Items from a data source:

::::

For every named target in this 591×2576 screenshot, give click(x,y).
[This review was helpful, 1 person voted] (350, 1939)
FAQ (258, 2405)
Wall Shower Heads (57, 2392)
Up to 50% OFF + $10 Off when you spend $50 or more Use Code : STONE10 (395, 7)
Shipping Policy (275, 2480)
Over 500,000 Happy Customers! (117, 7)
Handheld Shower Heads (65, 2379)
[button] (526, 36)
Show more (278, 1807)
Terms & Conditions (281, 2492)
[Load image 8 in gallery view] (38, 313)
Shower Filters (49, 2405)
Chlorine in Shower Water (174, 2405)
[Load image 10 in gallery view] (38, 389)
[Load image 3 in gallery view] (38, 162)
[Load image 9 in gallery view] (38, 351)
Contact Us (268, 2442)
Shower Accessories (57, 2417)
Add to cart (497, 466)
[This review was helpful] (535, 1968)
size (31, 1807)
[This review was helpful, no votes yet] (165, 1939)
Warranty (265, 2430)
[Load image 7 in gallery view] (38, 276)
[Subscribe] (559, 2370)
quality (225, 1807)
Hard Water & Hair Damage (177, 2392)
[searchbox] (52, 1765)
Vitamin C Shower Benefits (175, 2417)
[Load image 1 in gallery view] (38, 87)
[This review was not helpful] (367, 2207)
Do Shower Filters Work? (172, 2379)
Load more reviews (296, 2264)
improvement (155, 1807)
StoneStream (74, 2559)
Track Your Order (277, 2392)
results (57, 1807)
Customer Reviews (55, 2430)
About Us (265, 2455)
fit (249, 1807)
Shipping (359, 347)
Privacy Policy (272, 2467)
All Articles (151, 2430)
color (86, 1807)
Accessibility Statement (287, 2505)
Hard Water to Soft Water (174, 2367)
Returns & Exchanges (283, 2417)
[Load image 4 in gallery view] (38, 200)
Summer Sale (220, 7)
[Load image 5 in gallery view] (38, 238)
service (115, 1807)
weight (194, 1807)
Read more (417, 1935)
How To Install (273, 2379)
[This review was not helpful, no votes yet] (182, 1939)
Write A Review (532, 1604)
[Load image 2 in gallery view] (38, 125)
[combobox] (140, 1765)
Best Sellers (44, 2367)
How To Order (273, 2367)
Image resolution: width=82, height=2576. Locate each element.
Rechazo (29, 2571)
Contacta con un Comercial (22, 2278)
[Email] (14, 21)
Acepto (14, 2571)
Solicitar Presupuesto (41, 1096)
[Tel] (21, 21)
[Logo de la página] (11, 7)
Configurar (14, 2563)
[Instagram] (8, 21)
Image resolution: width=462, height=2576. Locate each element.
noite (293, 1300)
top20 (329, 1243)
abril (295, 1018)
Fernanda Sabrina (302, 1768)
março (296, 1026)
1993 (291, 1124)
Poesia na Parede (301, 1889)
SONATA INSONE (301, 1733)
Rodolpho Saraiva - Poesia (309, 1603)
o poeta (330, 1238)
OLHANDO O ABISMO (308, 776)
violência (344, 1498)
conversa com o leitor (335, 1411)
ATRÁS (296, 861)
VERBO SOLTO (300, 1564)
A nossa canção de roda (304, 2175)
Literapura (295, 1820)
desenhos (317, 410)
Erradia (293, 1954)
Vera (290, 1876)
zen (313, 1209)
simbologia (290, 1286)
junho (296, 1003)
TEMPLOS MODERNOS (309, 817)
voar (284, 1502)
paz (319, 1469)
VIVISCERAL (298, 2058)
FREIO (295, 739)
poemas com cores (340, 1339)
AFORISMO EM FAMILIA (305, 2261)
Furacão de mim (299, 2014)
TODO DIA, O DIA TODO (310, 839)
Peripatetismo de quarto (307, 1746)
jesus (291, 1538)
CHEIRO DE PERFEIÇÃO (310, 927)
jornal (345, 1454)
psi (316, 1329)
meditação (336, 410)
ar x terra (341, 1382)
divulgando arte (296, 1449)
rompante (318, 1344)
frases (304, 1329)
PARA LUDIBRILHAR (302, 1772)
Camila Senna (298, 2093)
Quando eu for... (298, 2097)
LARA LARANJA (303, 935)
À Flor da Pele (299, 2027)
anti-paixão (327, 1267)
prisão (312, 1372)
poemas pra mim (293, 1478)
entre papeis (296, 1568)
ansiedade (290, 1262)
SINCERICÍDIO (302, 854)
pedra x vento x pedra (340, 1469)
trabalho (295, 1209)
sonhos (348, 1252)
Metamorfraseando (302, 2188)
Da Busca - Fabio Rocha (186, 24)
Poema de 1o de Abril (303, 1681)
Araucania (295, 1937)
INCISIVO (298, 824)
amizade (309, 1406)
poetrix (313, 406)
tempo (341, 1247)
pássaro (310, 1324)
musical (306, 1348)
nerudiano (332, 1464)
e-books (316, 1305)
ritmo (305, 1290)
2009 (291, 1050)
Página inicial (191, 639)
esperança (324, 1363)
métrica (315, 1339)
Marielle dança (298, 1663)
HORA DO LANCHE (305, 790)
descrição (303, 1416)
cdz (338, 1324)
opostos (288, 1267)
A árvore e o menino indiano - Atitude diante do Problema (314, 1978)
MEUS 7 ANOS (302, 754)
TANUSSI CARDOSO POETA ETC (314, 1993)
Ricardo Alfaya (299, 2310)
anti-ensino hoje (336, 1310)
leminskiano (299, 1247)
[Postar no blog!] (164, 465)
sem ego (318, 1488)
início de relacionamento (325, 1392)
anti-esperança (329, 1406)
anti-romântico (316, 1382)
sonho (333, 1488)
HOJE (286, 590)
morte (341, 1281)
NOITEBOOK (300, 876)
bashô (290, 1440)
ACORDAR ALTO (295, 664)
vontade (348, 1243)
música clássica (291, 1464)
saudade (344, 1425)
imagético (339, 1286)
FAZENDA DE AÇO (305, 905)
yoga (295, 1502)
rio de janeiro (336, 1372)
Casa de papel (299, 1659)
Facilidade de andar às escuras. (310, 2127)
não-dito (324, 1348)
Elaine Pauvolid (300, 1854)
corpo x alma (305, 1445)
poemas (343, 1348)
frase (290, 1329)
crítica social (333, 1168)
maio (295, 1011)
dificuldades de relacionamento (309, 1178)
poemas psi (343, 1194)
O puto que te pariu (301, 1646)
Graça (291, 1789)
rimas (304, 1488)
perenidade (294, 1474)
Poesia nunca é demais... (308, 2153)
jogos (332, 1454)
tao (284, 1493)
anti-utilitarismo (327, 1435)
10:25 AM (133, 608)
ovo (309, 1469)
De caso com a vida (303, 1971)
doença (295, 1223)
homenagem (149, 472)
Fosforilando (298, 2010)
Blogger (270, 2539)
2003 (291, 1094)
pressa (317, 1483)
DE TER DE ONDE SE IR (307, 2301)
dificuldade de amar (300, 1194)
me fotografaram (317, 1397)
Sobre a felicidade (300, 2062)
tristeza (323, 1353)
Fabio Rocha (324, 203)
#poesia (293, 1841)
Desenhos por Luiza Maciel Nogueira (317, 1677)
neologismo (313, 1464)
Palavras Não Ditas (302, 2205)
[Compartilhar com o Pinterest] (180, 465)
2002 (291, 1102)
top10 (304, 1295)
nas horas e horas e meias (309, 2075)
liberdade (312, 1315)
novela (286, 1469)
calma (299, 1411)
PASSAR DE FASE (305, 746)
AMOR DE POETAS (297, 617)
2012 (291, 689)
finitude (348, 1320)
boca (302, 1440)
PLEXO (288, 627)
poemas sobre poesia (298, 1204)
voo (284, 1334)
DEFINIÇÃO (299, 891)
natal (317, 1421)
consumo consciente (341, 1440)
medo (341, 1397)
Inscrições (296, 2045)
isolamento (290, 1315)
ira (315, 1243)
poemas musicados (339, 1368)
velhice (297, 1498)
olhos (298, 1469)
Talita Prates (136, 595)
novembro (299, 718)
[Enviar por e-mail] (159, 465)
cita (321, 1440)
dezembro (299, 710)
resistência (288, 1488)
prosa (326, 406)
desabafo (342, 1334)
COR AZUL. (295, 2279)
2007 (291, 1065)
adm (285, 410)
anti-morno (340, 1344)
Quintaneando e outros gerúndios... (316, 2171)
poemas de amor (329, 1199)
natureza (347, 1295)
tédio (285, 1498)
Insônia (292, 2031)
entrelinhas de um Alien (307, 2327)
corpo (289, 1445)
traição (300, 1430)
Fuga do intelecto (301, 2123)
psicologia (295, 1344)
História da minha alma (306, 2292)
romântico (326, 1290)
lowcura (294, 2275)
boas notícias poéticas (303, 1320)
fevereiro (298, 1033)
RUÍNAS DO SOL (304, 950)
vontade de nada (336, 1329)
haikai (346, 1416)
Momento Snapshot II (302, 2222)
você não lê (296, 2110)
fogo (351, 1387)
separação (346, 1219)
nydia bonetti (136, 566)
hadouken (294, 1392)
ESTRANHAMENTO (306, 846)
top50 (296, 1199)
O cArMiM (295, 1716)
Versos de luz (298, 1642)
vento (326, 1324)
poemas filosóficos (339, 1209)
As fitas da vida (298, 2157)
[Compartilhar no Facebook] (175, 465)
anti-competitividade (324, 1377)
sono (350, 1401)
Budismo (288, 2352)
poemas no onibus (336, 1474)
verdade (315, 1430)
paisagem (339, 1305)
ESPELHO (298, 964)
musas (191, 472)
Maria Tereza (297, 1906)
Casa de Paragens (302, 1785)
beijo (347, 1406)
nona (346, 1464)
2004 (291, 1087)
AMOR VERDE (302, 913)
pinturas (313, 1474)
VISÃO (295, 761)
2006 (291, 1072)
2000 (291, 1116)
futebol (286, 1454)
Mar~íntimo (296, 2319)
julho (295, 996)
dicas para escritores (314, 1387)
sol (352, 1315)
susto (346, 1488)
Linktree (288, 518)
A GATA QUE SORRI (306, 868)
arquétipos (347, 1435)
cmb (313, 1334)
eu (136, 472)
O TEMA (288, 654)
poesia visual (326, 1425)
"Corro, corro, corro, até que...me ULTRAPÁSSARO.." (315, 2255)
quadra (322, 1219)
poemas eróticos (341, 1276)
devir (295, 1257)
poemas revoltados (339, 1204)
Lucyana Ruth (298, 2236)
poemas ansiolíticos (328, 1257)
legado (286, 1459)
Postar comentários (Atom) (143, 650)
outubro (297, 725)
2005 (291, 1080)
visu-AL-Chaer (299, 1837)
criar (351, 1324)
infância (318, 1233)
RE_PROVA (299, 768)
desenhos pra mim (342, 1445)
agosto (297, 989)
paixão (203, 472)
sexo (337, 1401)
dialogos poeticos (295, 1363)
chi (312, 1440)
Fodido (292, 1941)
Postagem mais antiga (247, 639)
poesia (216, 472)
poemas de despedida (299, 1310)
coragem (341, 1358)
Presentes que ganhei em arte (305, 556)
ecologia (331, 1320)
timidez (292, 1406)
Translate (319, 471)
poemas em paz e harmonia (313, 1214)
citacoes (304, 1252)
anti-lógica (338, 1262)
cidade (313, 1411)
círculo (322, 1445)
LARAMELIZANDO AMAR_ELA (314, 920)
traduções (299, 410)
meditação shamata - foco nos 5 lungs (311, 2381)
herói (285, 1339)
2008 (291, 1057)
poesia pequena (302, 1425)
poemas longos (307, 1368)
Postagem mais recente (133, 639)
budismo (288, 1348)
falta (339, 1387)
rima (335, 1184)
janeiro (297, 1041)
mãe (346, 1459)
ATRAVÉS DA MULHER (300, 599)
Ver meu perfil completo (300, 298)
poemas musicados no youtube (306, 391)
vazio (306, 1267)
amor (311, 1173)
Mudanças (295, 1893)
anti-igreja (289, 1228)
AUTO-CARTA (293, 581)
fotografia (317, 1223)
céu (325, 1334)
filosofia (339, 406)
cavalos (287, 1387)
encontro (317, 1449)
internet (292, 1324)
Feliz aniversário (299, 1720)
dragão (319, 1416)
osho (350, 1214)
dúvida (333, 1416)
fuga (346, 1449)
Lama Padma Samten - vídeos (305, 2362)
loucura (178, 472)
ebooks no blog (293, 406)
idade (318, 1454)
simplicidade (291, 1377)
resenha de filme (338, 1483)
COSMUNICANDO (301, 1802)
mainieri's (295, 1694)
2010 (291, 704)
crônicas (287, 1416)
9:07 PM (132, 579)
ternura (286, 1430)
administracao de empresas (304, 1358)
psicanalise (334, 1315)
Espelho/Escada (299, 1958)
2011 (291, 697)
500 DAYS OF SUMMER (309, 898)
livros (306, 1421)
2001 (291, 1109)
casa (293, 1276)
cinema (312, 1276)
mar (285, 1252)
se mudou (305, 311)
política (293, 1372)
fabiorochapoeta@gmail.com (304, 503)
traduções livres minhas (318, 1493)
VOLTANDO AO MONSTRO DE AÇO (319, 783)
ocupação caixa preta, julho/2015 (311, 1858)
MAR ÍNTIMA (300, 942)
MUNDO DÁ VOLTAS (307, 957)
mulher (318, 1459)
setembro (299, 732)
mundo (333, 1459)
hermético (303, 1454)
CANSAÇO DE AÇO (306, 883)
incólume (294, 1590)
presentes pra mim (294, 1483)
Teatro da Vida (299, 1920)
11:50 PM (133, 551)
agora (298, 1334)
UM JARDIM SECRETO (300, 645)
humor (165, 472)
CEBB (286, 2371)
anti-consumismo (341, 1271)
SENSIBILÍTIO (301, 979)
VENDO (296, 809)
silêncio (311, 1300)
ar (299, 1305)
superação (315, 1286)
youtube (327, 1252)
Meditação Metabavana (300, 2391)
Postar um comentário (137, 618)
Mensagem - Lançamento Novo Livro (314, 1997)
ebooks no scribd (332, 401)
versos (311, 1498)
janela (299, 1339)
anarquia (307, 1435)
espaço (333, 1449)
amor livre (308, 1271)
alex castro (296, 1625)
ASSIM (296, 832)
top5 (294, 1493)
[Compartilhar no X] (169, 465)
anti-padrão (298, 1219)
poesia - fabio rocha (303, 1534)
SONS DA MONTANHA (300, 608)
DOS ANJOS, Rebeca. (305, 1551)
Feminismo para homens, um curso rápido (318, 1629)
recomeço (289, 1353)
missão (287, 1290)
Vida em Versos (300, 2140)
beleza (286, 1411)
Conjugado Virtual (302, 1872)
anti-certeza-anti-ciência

::::

Task: In the records above, find the line containing "Chlorine in Shower Water (174, 2405)" and restate word for word every line from the first through that one.

Task output:
For every named target in this 591×2576 screenshot, give click(x,y).
[This review was helpful, 1 person voted] (350, 1939)
FAQ (258, 2405)
Wall Shower Heads (57, 2392)
Up to 50% OFF + $10 Off when you spend $50 or more Use Code : STONE10 (395, 7)
Shipping Policy (275, 2480)
Over 500,000 Happy Customers! (117, 7)
Handheld Shower Heads (65, 2379)
[button] (526, 36)
Show more (278, 1807)
Terms & Conditions (281, 2492)
[Load image 8 in gallery view] (38, 313)
Shower Filters (49, 2405)
Chlorine in Shower Water (174, 2405)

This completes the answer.